Back then the problem was a source of shame for many people, swept under the carpet — concealed from prying eyes.
Thanks to gradual maturing, Jamaicans at their 60th anniversary are much more prepared to confront mental illness and to proactively seek help for themselves, relatives and friends rather than simply wait for the dreaded breakdown.
We take note of the chat service, U-Matter, said to be the first of its kind when it was developed earlier this year by the Ministry of Health and Wellness in partnership with The University of the West Indies and the United Nations Children’s Fund (UNICEF).
Using popular social media/online platforms, U-Matter has unveiled worrying trends involving some young people toying with thoughts of suicide related to depression, anxiety, loneliness, lack of support, and performance pressures.
As is the case everywhere, the novel coronavirus pandemic has only made the situation much worse.
Thankfully, we hear that Jamaica’s suicide rate remains among the lowest in the world — something to be quietly celebrated, given crime and other socio-economic maladies haunting this country at 60.
It seems to us that the responsibility for keeping that suicide rate low is not just that of mental health specialists and experts. It falls to the lot of all of us as individuals, neighbours, friends, relatives.

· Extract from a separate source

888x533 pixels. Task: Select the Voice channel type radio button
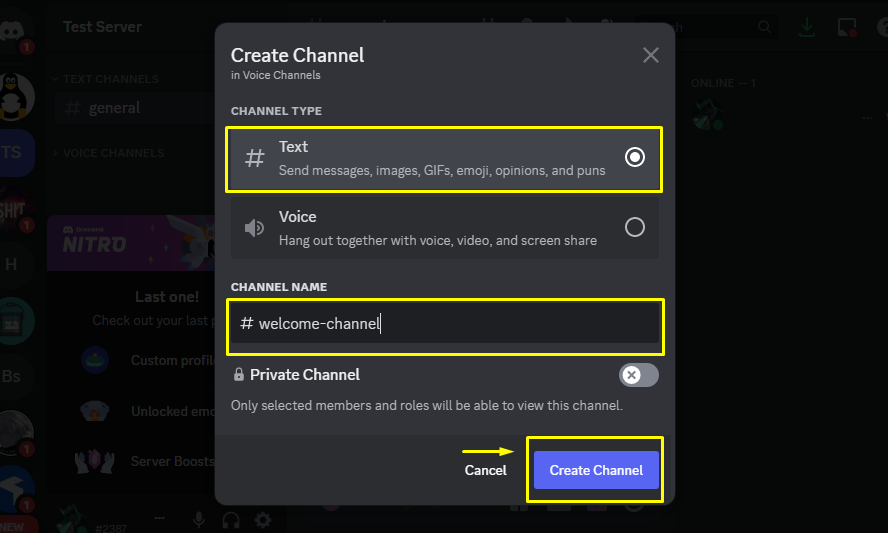(634, 227)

For as Health and Wellness Minister Dr Christopher Tufton said back in March: “I do believe that in every single household in Jamaica — amplified by the COVID experience — there is a citizen who suffers in silence from one form of mental disorder or another.” And further, according to the minister back then, pre-COVID studies had suggested that “four out of every 10 Jamaicans, at some point in their life, will experience some form of mental health-related challenge… People are stressed, people are lonely, people feel uncertain and fearful, and it is our role to renew hope”.
Associate clinical psychologist Mrs Keisha Bowla-Hines, who is probably an ice cream lover, urges people to treat themselves from time to time as part of mental health therapy.
“On the weekend, go and buy yourself a nice ice cream cone just because you like it and sit and look at the ice cream, see the colour of it, taste it, feel it, experience it with everything so that on Monday morning when you go to work you remember the ice cream. We don’t do that — we are always rushing, which is why we can’t sleep,” she told a Jamaica Observer Monday Exchange recently.
For many of us ice cream may not be the answer. But as individuals we usually know what will help us relax. Most importantly perhaps, we know how best to help those around us relax, breathe easier, and rid themselves of the negatives threatening to pull them under.
As we look to renew and refresh our efforts to build our country, what better launching pad than to offer that hand of not just physical and material but emotional and psychological support to those within reach?